▼▼▼
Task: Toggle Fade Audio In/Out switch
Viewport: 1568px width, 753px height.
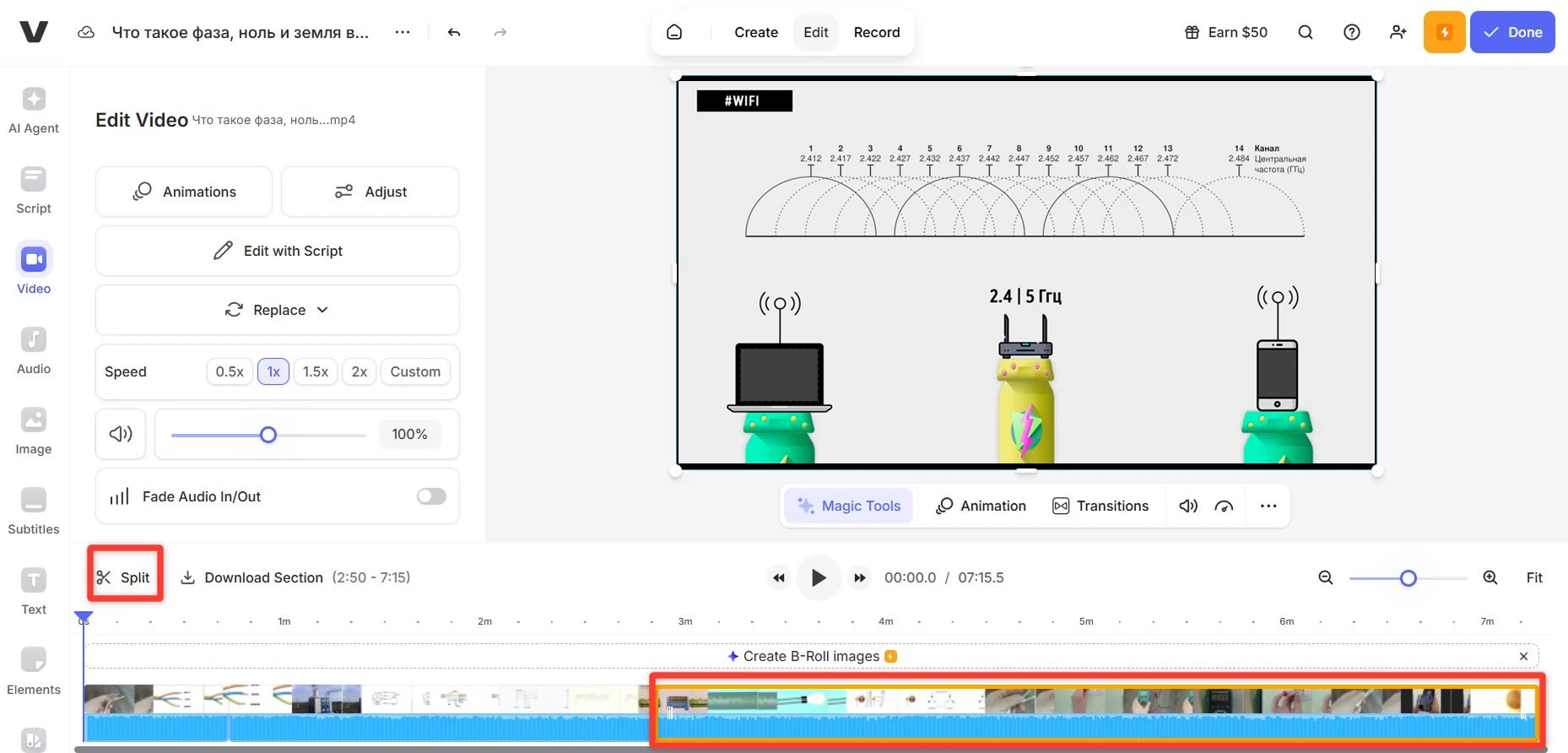Action: (x=431, y=496)
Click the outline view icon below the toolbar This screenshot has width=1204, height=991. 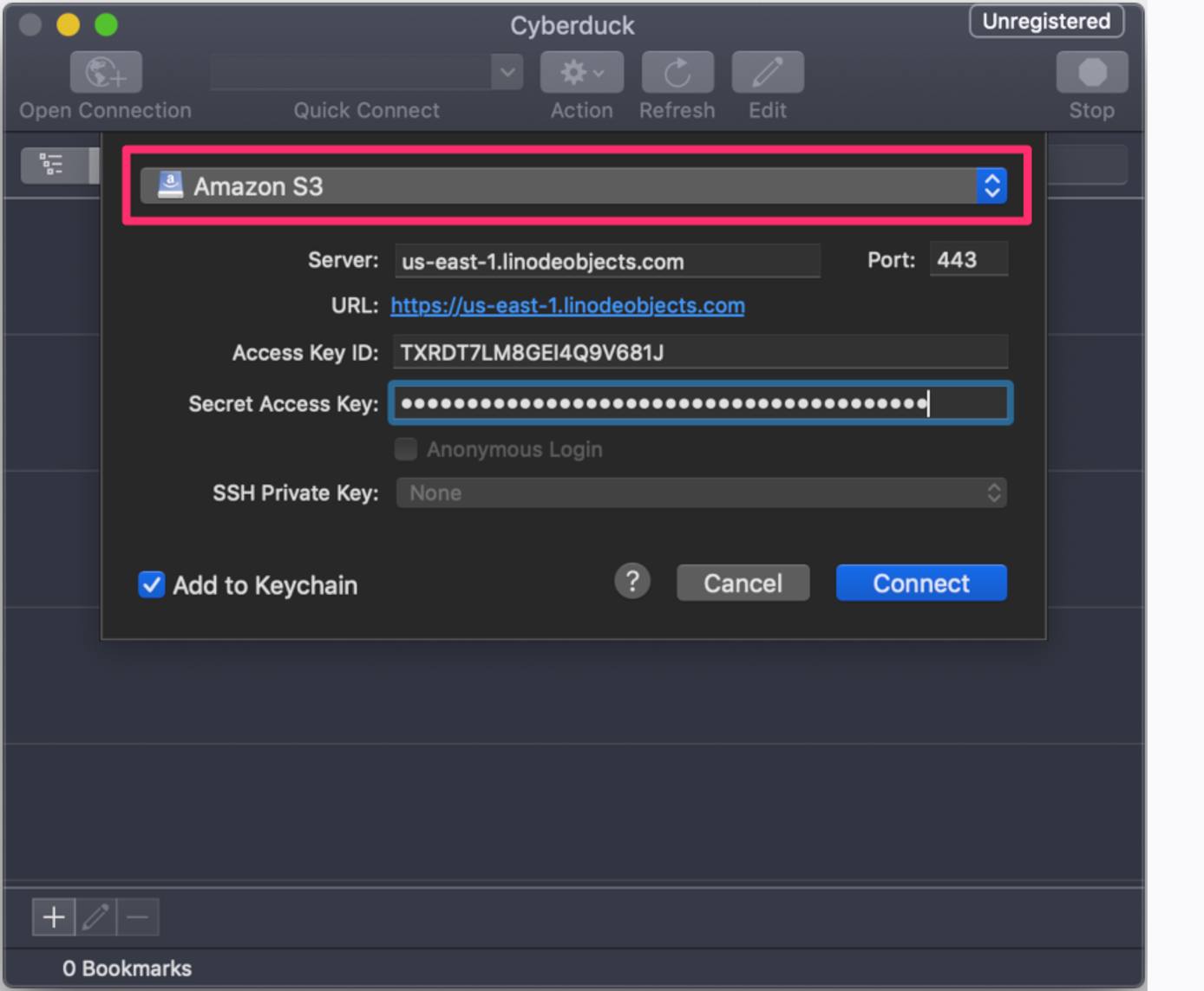coord(50,164)
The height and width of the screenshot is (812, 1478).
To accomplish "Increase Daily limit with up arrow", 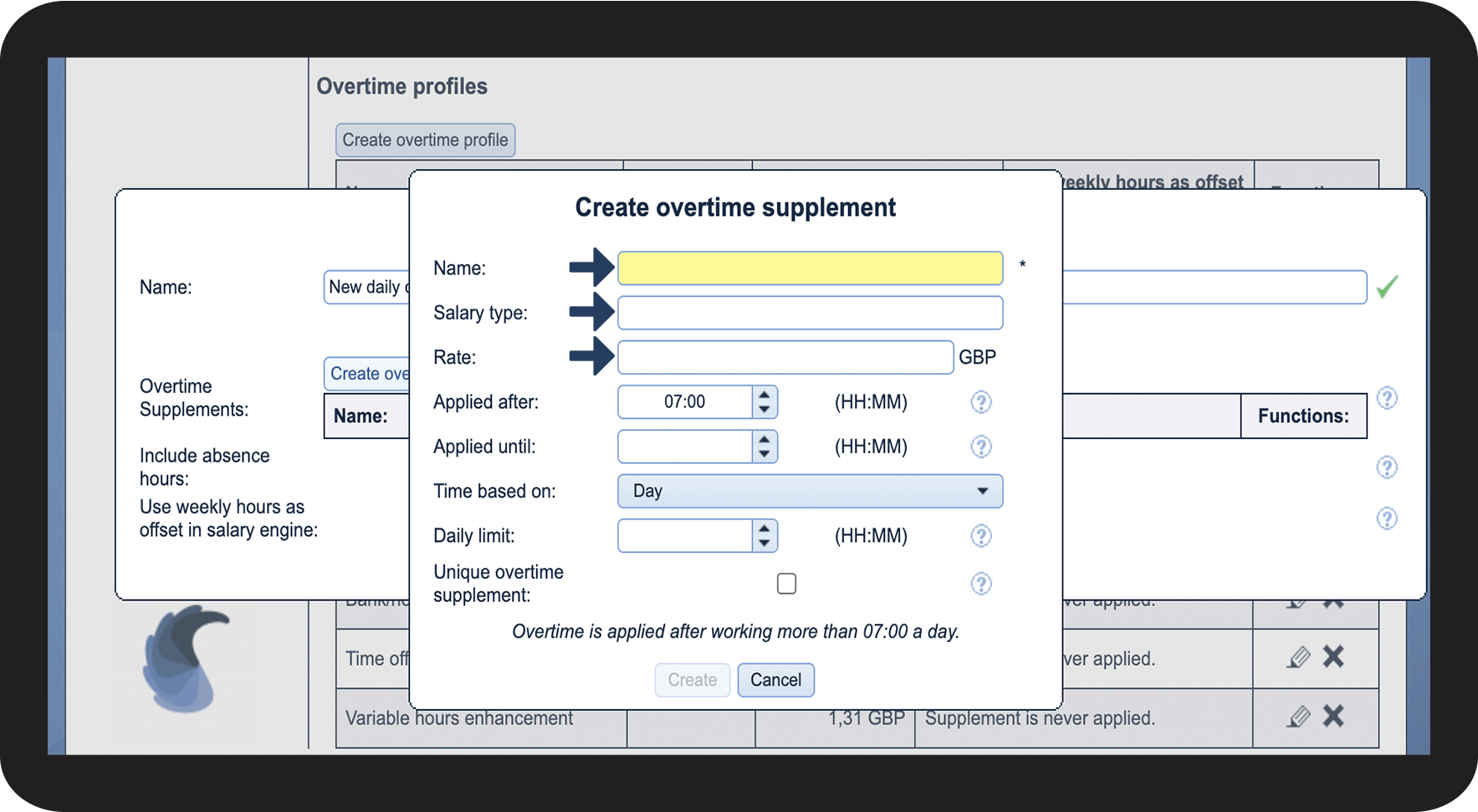I will click(764, 529).
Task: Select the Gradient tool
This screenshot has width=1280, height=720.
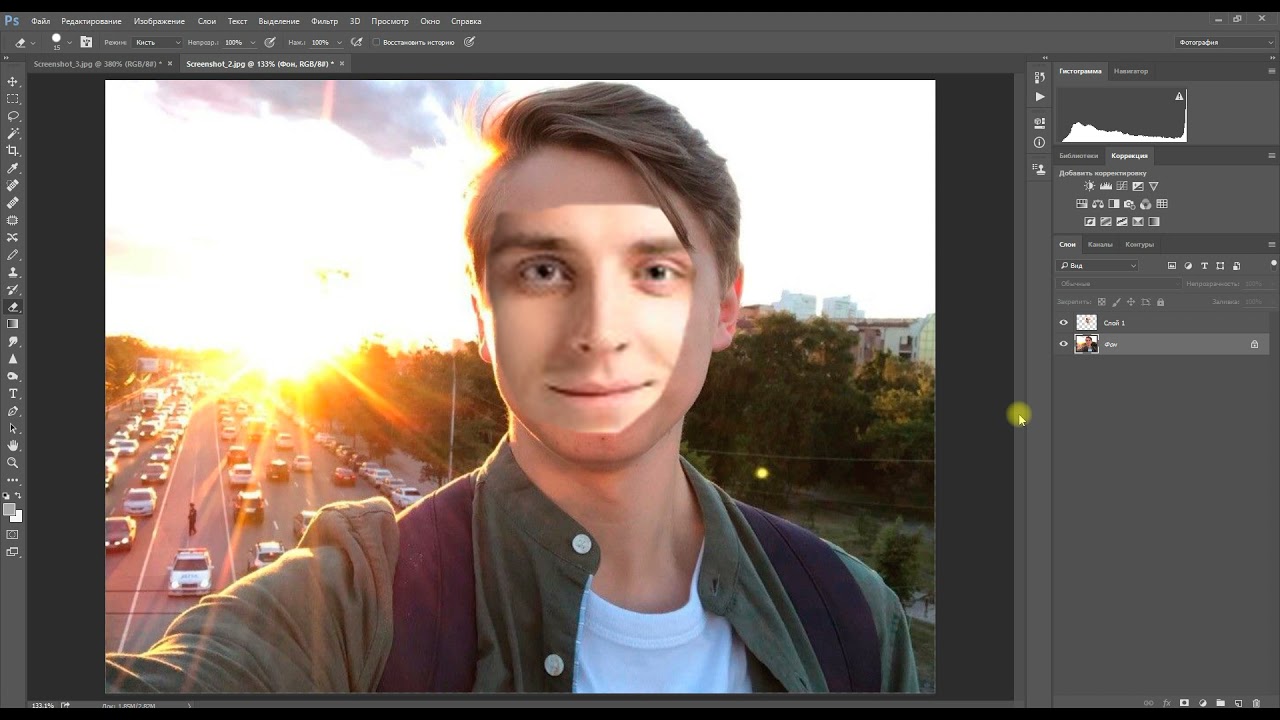Action: (13, 324)
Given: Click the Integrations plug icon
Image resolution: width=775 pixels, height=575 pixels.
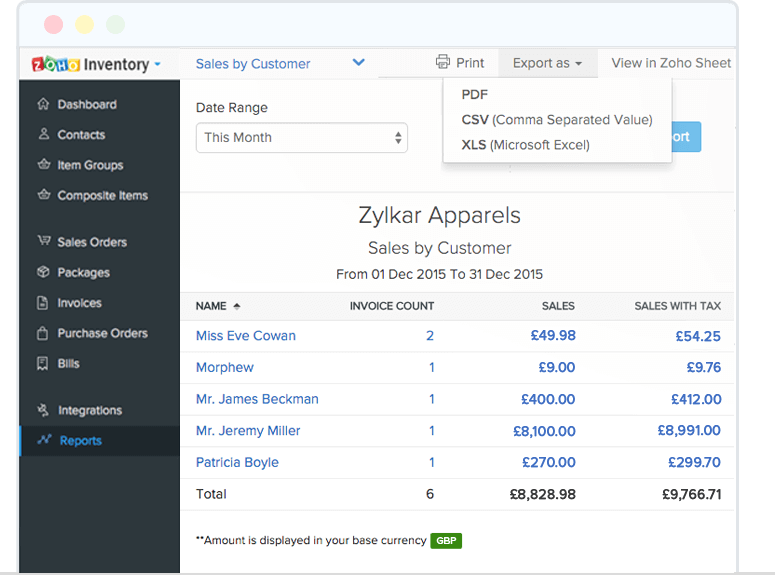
▲▲▲
■ **The problem**
A single figure is required: the number of lines in the entries above that include the word "Task".

■ **Written solution**
2